QPR manager Harry Redknapp has commented on Ched Evans' attempts to find a new club after the former Sheffield United striker was released from prison. (1:33)

Professional Footballers' Association chief executive Gordon Taylor sparked controversy after comments he made that linked Ched Evans' attempt to clear his name to the Hillsborough disaster.

Taylor made the comments in a BBC radio interview after it emerged that Evans' proposed move to Oldham had collapsed amid threats to club staff and their families. He later apologised and clarified that he was not trying to "compare the cases."

Evans, now 26, was jailed in April 2012 after being convicted of raping a 19-year-old woman. He maintains the sex in a Rhyl hotel was consensual and protests his innocence. He was released from prison on licence in October, after serving half of a five-year sentence.

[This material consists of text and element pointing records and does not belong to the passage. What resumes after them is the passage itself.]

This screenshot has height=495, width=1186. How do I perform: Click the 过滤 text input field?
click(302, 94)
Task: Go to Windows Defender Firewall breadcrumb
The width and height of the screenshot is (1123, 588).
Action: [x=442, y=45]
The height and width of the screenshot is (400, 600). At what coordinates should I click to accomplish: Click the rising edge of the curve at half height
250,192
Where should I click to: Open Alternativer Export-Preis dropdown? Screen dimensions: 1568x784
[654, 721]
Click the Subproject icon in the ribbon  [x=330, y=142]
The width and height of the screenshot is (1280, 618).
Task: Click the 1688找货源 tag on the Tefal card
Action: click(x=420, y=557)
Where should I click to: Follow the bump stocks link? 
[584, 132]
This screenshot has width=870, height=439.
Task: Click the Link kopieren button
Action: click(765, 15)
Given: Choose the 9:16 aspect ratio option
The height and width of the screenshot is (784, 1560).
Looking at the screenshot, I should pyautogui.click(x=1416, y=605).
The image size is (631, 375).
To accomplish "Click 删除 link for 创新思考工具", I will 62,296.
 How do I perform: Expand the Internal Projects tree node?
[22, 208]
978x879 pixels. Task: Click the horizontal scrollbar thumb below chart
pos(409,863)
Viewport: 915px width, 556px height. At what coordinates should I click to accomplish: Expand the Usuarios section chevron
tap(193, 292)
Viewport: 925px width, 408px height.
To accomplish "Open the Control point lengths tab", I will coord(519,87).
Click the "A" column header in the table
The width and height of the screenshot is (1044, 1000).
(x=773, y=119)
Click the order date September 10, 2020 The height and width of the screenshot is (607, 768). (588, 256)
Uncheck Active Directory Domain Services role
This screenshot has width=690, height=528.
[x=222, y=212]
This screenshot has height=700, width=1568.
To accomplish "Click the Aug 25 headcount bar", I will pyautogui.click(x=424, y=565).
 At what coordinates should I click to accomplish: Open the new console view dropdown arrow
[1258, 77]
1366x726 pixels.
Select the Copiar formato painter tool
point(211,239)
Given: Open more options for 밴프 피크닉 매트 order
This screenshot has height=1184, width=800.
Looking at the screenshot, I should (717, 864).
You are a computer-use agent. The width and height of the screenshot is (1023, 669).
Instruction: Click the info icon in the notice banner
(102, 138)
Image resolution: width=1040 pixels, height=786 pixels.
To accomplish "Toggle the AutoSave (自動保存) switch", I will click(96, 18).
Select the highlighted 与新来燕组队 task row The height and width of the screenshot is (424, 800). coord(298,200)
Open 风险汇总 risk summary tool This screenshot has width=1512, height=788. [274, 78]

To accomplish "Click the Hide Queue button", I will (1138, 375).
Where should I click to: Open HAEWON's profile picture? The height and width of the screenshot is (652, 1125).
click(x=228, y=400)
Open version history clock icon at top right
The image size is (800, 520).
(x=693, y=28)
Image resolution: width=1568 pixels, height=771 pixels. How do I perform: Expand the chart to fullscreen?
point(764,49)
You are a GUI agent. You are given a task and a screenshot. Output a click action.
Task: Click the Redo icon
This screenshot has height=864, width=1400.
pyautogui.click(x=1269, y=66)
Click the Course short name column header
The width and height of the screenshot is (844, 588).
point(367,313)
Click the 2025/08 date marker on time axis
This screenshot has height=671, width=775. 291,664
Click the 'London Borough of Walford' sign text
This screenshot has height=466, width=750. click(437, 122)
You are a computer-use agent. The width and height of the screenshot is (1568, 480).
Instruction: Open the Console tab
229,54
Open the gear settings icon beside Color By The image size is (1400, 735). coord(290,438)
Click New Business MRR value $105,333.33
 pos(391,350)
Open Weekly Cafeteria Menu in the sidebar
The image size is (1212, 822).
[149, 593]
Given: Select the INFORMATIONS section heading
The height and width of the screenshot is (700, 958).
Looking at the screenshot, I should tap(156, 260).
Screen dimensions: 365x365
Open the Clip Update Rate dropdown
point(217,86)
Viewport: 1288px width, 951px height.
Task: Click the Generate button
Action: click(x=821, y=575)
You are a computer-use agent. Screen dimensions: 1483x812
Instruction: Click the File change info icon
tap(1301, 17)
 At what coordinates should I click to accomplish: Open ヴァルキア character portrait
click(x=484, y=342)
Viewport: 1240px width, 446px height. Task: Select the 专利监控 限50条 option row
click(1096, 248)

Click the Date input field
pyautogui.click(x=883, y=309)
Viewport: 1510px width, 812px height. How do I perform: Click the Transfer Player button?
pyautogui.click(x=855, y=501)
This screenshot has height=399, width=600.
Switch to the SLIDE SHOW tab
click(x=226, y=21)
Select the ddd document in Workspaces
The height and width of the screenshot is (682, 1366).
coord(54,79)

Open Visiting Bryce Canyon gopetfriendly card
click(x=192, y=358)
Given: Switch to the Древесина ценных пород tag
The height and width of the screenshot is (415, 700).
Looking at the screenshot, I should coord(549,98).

An appeal against the conviction was rejected by three judges at the Court of Appeal in 2012 and the case is currently being considered by the Criminal Cases Review Commission.

Taylor mentioned Evans' situation alongside events that followed the Hillsborough tragedy, which resulted in the deaths of 96 Liverpool supporters at the 1989 FA Cup semifinal against Nottingham Forest in Sheffield.

After years of campaigning by the families of those who died, new inquests into the deaths began last year and are continuing in Warrington.

Taylor told BBC Radio 5 Live: "He would not be the first person or persons to have been found guilty and maintained their innocence and then been proved right.

"If we are talking about things in football, we know what happened, what was alleged to have happened at Hillsborough. And it's now unravelling and we are finding it was very different to how it was portrayed at the time -- indeed by the police at the time.

"He's in a very difficult situation because he's been put through a wringer and the minute you show any sympathy for Ched everybody will say 'Well, what about the other parties concerned?'

"And that's why I'm making the point that nobody's forgetting them."

Taylor added: "Obviously it's not a good time for him - he needs support like everybody in this particular incident needs support, not least the woman concerned."

On Friday morning, Taylor's comments were criticised as "crass, insensitive and inappropriate" by Phil Scraton, an adviser to the bereaved families who was speaking to the BBC.

Taylor clarified his comments in an interview with talkSport and said he has no plans to resign and is no stranger to controversy.

"It is not the first time I have been asked that. As a trade union leader, you have got to be up there and say what you think," he said.

"The choice of me as chief executive of the PFA is down to my members, it is not down to me."

He stood by his comments about media portrayal of events and public perception.

"I wasn't comparing the cases I was comparing the public, the reaction of police the reaction of media the reaction of MPs at the time similar to this now with Ched Evans," he said. "If that comparison was wrong again, we're a world of free speech I respect that point of view.

"Obviously the cases are different .It was the point about public perception and how the truth can unravel over a period of time."